Sculptor Igarashi (also known as Rokudenashi-ko / Good-for-nothing-girl), is perhaps most famous for sculpting/making a kayak based on a 3D scan of her vulva. The project was financed through crowdfunding, and those who made contributions were sent 3D-scans of said body part.
Public display of genitalia is a no-no in Japan, and on Monday, the Tokyo District Court found Igarashi guilty of obscenity and fined her 400,000 yen (according to Wikipedia, the kayak cost 3,000 yen). However, this isn’t about the kayak. This is about the distribution of those 3D scans. According to a report in The Mainichi, the Presiding Judge Mihoko Tanabe had this to say; "The data realistically reproduce the shape (of the genitalia) and stimulate the viewers' sexual desire." Well, now hang on! That ‘stimulation’ is surely a matter of personal opinion. What are you saying judge?!
Another matter at hand concerned the Dec., 2014 arrest of Igarashi on the suspicion that she was involved in the display of an obscene object publicly. In a Tokyo sex shop! The judge ruled that this was OK though because the vagina-shaped plaster art did not immediately suggest they are female genitals as they are decorated and painted with colors different from skin color. (The Mainichi). The fact that it was in a sex shop doesn’t seem to have come into it (no pun intended).
All this brings about the question of what is obscene? And what is ‘art’? Igarashi and her legal team tried to argue that her art is a form expression, and not something to get all sweaty about (our words, not theirs). Igarashi herself wrote a book entitled ‘What is Obscenity?’ so obviously has some credentials in having considered the issue.
For the time being though, the law is what it is, and public display of genitalia will get you in trouble, whatever the purpose.
However, something doesn’t sit well here. Back in Oct. 2015 we posted about kids reading manga and came across this quote in a The Guardian article; “Japan must ban sexually abusive images of children in manga comics, despite claims that such a move would threaten freedom of expression, the UN’s special envoy on child protection has said.” (The Guardian UK, Oct. 27, 2105)
So, sexually abusive images of children OK, 3D vagina scans sent to recipients who presumably knew what they were getting into, not OK.

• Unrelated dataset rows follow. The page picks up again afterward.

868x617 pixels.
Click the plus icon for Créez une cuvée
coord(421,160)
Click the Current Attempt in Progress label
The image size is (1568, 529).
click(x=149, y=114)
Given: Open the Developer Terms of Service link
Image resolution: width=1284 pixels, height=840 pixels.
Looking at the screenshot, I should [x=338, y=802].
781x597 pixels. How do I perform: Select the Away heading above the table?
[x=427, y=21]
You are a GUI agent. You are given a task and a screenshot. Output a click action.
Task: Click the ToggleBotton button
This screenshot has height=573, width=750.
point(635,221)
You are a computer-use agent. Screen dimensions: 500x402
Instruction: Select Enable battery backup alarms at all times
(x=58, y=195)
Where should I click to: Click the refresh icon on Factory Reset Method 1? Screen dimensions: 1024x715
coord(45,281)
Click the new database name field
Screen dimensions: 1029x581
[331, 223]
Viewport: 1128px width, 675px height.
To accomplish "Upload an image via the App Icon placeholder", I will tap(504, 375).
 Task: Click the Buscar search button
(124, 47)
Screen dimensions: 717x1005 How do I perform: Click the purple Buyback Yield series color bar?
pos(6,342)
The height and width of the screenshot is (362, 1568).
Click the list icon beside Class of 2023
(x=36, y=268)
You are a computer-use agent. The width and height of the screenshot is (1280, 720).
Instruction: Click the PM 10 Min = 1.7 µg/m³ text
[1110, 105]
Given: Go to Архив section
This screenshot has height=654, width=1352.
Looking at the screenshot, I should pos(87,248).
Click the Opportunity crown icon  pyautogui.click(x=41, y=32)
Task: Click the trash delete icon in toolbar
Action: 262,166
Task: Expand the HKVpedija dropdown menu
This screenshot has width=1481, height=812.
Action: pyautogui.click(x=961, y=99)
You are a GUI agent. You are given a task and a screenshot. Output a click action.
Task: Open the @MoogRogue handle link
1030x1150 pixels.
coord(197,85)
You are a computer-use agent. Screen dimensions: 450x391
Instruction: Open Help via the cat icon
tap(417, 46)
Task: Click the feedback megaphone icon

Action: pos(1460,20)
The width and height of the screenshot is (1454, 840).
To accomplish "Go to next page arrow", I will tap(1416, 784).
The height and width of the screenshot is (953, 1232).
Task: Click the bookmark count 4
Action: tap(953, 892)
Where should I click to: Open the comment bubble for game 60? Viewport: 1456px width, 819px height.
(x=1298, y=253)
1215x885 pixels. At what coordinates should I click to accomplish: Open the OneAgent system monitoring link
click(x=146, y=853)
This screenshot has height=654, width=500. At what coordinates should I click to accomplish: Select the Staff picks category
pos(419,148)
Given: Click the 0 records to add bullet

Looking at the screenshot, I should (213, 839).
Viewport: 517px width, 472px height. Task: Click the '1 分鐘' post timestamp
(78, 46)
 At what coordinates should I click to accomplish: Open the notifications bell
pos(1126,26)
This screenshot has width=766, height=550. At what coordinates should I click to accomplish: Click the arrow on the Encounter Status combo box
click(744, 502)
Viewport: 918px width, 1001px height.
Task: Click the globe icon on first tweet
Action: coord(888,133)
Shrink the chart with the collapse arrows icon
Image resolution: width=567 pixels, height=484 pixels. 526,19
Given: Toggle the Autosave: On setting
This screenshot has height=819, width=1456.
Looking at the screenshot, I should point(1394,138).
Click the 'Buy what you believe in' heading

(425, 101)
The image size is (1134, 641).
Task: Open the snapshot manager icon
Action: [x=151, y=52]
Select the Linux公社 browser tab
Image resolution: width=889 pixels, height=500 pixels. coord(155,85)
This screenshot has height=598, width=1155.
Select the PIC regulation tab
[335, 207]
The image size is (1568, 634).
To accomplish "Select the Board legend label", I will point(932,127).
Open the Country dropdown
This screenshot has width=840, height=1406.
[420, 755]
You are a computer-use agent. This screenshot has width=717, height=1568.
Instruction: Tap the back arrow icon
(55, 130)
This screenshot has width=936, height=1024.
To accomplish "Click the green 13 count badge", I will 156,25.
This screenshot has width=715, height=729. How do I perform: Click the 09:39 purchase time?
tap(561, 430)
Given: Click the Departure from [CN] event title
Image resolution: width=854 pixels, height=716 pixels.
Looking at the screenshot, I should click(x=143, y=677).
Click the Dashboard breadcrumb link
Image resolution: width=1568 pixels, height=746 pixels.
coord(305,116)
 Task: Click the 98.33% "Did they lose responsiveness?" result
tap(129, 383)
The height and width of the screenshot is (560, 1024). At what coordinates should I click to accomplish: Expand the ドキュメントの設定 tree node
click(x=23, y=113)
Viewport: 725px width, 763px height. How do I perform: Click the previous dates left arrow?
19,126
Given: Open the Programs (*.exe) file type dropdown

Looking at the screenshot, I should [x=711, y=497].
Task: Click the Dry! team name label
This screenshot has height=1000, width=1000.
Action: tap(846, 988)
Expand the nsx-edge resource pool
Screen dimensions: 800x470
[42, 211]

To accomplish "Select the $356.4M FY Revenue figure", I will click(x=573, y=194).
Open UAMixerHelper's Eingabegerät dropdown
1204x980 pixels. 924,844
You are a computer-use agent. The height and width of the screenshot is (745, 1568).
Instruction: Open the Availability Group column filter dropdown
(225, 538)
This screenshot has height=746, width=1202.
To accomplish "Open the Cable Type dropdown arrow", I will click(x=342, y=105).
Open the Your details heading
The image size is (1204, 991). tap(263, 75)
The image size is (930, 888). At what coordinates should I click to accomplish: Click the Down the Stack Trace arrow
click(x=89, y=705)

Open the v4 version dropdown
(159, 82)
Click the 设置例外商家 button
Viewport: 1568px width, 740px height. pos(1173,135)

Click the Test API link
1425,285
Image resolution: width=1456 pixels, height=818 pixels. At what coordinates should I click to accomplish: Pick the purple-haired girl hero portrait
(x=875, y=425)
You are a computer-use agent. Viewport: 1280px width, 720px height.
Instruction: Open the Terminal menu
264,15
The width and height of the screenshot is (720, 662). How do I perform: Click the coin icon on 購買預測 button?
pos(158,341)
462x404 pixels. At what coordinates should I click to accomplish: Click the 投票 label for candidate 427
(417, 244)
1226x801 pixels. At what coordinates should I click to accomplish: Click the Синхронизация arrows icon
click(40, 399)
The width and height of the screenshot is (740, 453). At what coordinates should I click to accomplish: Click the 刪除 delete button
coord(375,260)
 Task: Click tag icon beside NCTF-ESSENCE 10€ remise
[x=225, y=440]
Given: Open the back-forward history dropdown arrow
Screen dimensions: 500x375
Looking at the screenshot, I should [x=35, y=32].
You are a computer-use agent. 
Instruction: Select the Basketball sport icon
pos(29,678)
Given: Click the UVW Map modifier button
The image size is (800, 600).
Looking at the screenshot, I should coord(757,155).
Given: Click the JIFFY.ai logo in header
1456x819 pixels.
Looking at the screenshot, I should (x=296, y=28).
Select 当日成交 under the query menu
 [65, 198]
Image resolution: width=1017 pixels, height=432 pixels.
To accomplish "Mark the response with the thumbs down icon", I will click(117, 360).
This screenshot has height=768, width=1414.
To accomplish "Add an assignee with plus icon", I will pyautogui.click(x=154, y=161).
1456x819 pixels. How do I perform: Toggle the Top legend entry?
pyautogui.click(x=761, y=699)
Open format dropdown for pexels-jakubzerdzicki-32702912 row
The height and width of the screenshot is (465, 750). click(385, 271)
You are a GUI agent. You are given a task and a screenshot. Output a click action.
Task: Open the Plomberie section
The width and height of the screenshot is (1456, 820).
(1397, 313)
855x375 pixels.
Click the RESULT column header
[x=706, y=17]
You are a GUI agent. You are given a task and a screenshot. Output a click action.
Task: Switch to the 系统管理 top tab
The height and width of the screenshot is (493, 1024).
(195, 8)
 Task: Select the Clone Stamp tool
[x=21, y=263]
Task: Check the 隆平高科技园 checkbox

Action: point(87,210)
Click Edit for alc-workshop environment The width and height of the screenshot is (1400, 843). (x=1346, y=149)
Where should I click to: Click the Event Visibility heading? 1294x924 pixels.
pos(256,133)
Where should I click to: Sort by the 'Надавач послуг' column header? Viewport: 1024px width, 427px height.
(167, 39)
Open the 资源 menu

Are we mixing our issues here, or are Japan’s lawmakers themselves sending out mixed signals? Presumably one would argue that, filthy (to say the very least) that some of Japan’s manga is, it doesn’t look real enough, and you can’t see any of the naughty bits! The blunt sexual nuance is surely there though. Maybe it’s OK though, as a lot of those manga volumes come plastic wrapped!
To be fair, going back to those scans, if some random dude fired off a few emails of his ‘bits’ and called it art, we’d all be calling him a sex pest!
Something that seems to be going under the radar here, are the judge’s comments that Igarashi’s scans “... stimulate the viewers' sexual desire.”. Such comments seem to be suggesting that this is a bad thing. Well, urban Japan must be a modern day Sodom and Gomorrah then. You only have to step out of your door to wade into an ocean of ‘sex sells’ marketing. Besides, of all the myriad of mad, depraved, questionable, bonkers, banal, and weird stimuli out there, a scan of an adult’s ‘bits’ would seem to be least of our concerns. Wouldn’t it?